Mediterranean Roast Lamb Shoulder with Lemony Potatoes Recipe
- Servings: 4-6
- Prep Time: 20 minutes
- Cook Time: 4 hours
Inspired by a traditional lamb souvlaki, feedfeed developed this Mediterranean lamb recipe. The grass-fed lamb shoulder is coated in lemon and oregano and roasted to tender perfection alongside crispy, lemony potatoes, resulting in a flavorful meal for the entire family.
Tip: Ask your butcher to trim the excess fat and truss the lamb shoulder. This will help the meat retain its shape while roasting.
Ingredients:
For the Lamb:
- 1 3 lb. New Zealand grass-fed boneless lamb shoulder (Tip: Look for the Taste Pure Nature Logo)
- Kosher salt
- Freshly ground black pepper
For the Puree:
- 1 small yellow onion, cut into chunks
- 6 garlic cloves, peeled and halved
- 1/4 cup fresh lemon juice
- 1/4 cup olive oil
- 2 tablespoons dried oregano
- 2 teaspoons dried mint
For the Potatoes:
- 2 1/2 lb. baby potatoes
- 1/2 cup chicken stock
- 1/4 cup fresh lemon juice
- 1/4 cup olive oil
- Kosher salt
To Serve (Optional):
- Yogurt
- Lemon wedges
- Fresh mint
Directions:
- 1. Remove lamb from the fridge and allow it to come to room temperature for 30-60 minutes. Once the lamb is at room temperature, preheat the oven to 300° F.
For the Puree:
- 2. In a food processor, puree together onions, garlic, lemon juice, olive oil, oregano and mint. Once finely pureed, remove from the food processor, spoon into a small bowl and reserve.
For the Lamb & Potatoes:
- 3. Add the potatoes to the bottom of a roasting pan. Top with lemon juice, olive oil and chicken stock. Season with salt.

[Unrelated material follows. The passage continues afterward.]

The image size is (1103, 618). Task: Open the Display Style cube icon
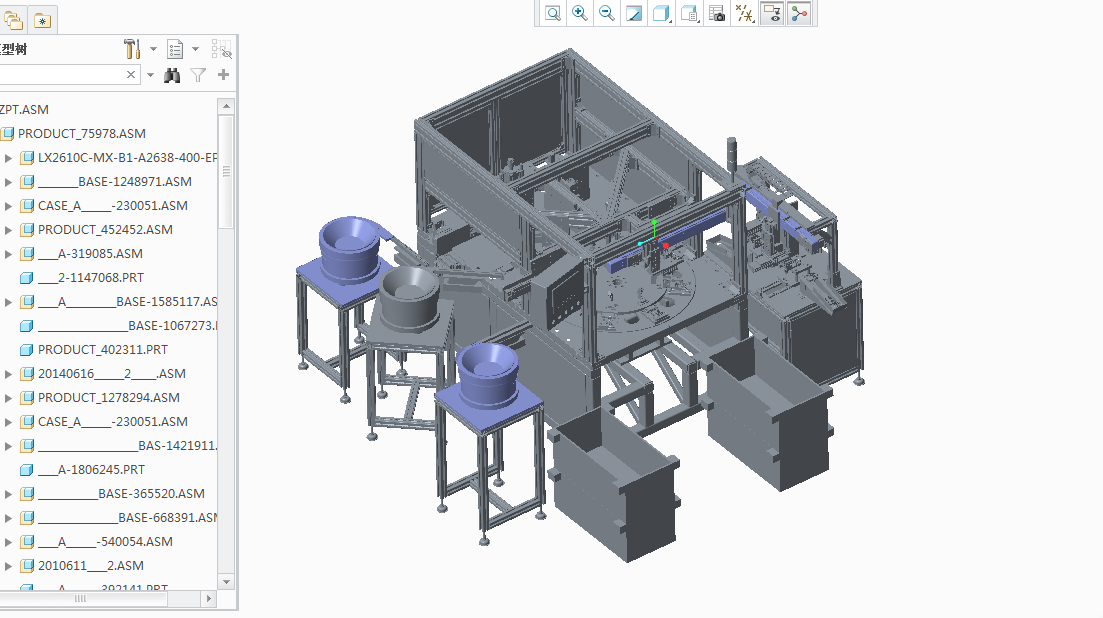coord(661,14)
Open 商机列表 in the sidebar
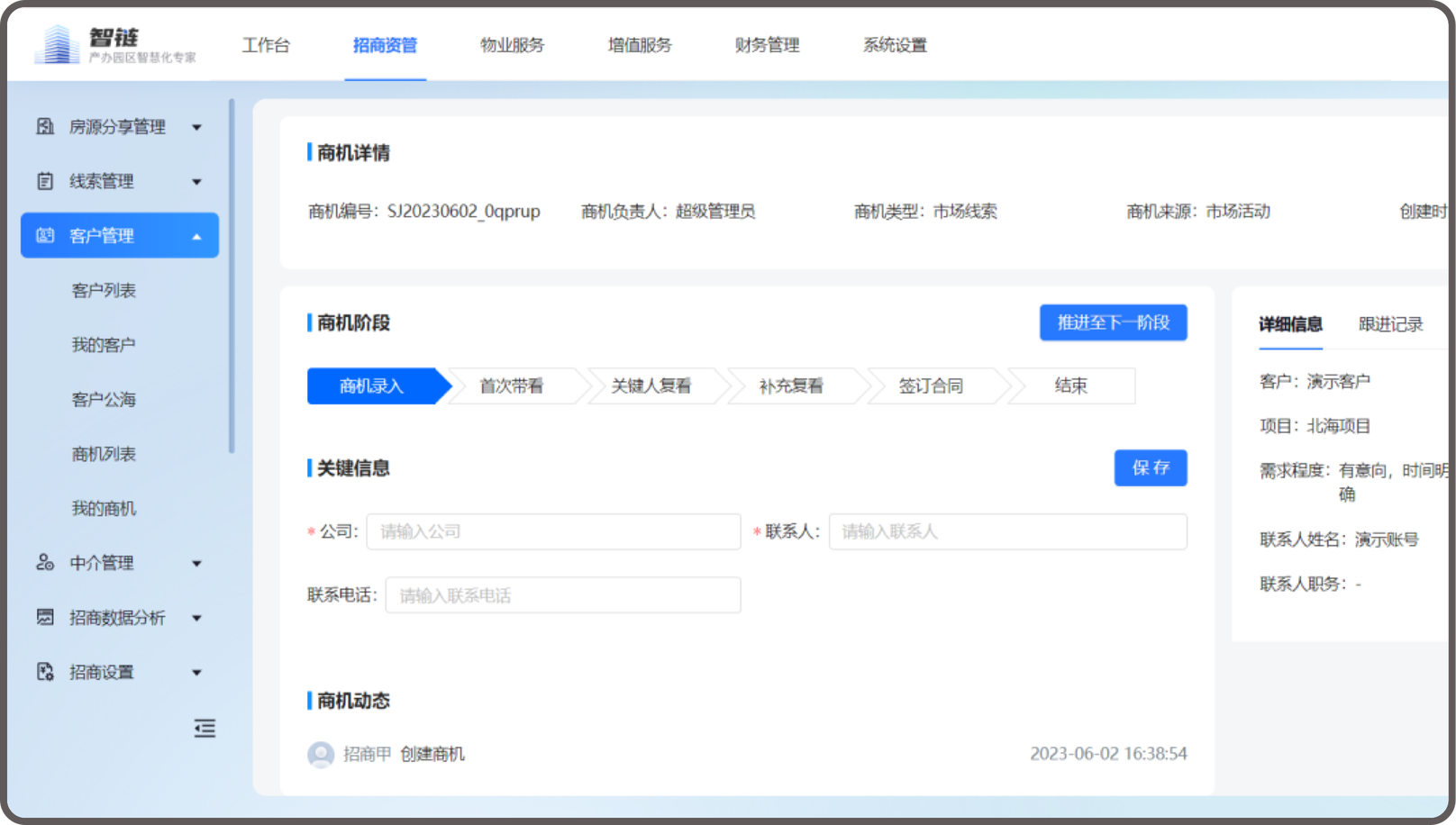This screenshot has height=825, width=1456. point(104,454)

- 4. Add the lamb on top of the potatoes and rub the puree mixture all over the lamb. Season with salt and pepper.
- 5. Cover the roasting pan tightly with foil and roast 3 to 3 1/2 hours, or until the lamb is fork tender. Unwrap the roasting pan every hour to baste the lamb and potatoes with the pan juices.
- 6. Once the meat is fork tender, remove the foil from the roasting pan and increase the oven temperature to 450° F. Cook uncovered 20-25 minutes, or until the outside of the lamb is a deep golden brown. Remove the lamb from the oven and let it rest for 15 minutes.
To Serve:
- 7. Remove the lamb from the roasting tray. Snip the butcher’s twine and shred the lamb with two forks.
- 8. Serve over potatoes and top with pan drippings, yogurt, fresh mint and additional lemon wedges, if desired.